WORK INSTRUCTIONS
A. In the article on how the UFC has changed since Brock Lesnar's last fight, when did the Fight Pass streaming service go live?
B. Quote the part of the article on how the UFC has changed since Brock Lesnar's last fight, starting at "Image for The" and ending at "the UFC has.".

PASSAGE FOR REVIEW
*** Begin section ***

The UFC has changed since Brock Lesnar’s last fight

Image for The UFC has changed since Brock Lesnar’s last fight

The world wasn’t all that different the last time Brock Lesnar appeared inside a UFC cage. Barack Obama was President of the United States. LeBron James was in the middle of a championship season. People were using smart phones. Gas had a price at the pump.

While life outside the UFC may not have changed, life inside the UFC has.

Here’s the list of UFC champions at the end of 2011:

Heavyweight: Junior dos Santos
Light heavyweight: Jon Jones
Middleweight: Anderson Silva
Welterweight: Georges St-Pierre
Lightweight: Benson Henderson
Featherweight: Jose Aldo
Bantamweight: Dominick Cruz

Cruz is the only man left holding a belt, thought he had to win it back after being stripped due to injuries. Jones is still champ for all intents and purposes, and he looks to rectify his situation on July 9th. Aldo will will look to sort of rectify his situation on the 9th as well. Silva got old. St-Pierre took a few years off. Dos Santos got wrecked twice by Cain Velasquez. And Henderson is now fighting for Bellator.

The UFC has changed since Brock Lesnar’s last fight

The list of champions also reminds us that the UFC has added a few weight classes in the interim. First came flyweight (March 2012), then women’s bantamweight (February 2013), and finally women’s strawweight (July 2014).

The heavyweight championship has changed has three times. Dos Santos dropped it to Velasquez on December 29, 2012. Velasquez defended the belt in rematches against Antonio Silva and dos Santos before being submitted by Fabricio Werdum on June 13, 2015. Werdum didn’t fight for nearly a year before Stipe Miocic knocked him out in May.

At the time, Mark Hunt was 2-1 in the UFC after a five-fight losing streak in Japan. Since then, he’s gone 5-3-1, which includes a loss to Fabricio Werdum for the interim heavyweight title. All of Hunt’s win have come by KO/TKO.

Steve Mazzagatti was still refereeing UFC events. Via Tapology, he appeared on ten UFC cards, before disappearing after UFC 168.

Jon Anik had signed with the UFC, but had yet to work his first event (UFC on FX 1 on January 20, 2012).

The UFC still used knockout and submission of the night bonuses, which were ditched in favor of two performance of the night bonuses in February 2014. The UFC paid $75,000 for each bonus at UFC 141. The variable bonus amounts eventually became standardized at $50,000 per bonus at each event. The last bonus of a different amount was a $75,000 fight of the night at UFC 169.

The UFC visited 11 new countries since UFC 141: South Korea, Singapore, Poland, Philippines, New Zealand, Netherlands, Croatia, Mexico, China, Sweden, and Scotland.

The UFC signed a deal with Fox in August of 2011 AND delivered a fight for the Fox Network in November 2011, but the deal didn’t “officially” start until January 2012 with a card that featured Rashad Evans and Phil Davis. In August 2013, Mauricio Rua and Chael Sonnen headlined the first event on Fox Sports 1.

Early prelims at UFC 141 were aired on Facebook. Those now air on the UFC’s digital streaming service, Fight Pass, which went live in December 2013.

Testosterone replacement therapy was still all the rage. The Nevada commission banned the use of TRT in February 2014, with the UFC following suit shortly thereafter. On July 1, 2015, the UFC Anti-Doping Program launched, with the United States Anti-Doping Agency at the helm. This anti-doping program also ended the practice of using IVs to rehydrate after weigh-ins.

Lesnar was still able to rep Jimmy John’s inside the cage. Now he’ll have to wear a Reebok uniform (er, fight kit), thanks to a deal signed in December 2014.

Lorenzo Fertitta and Frank Fertitta III held majority ownership of the UFC. That may not be true come July 9th.

*** End section ***

DATASET CONTENT
*** Begin section ***

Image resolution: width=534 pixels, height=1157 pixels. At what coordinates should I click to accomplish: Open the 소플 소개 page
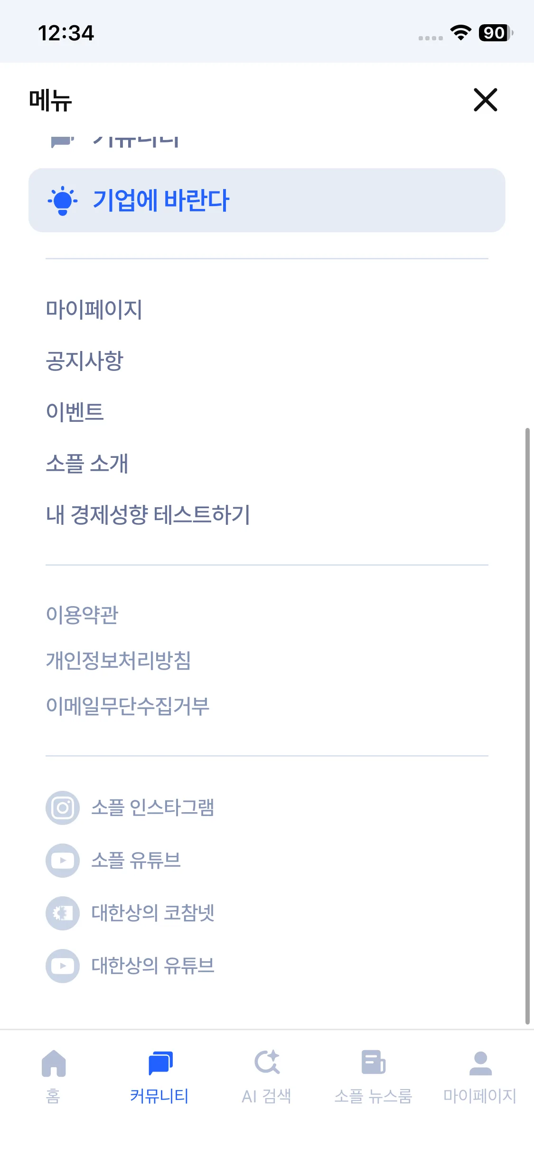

*** End section ***

TASK-BY-TASK ANSWERS
A. December 2013

B.
Image for The UFC has changed since Brock Lesnar’s last fight

The world wasn’t all that different the last time Brock Lesnar appeared inside a UFC cage. Barack Obama was President of the United States. LeBron James was in the middle of a championship season. People were using smart phones. Gas had a price at the pump.

While life outside the UFC may not have changed, life inside the UFC has.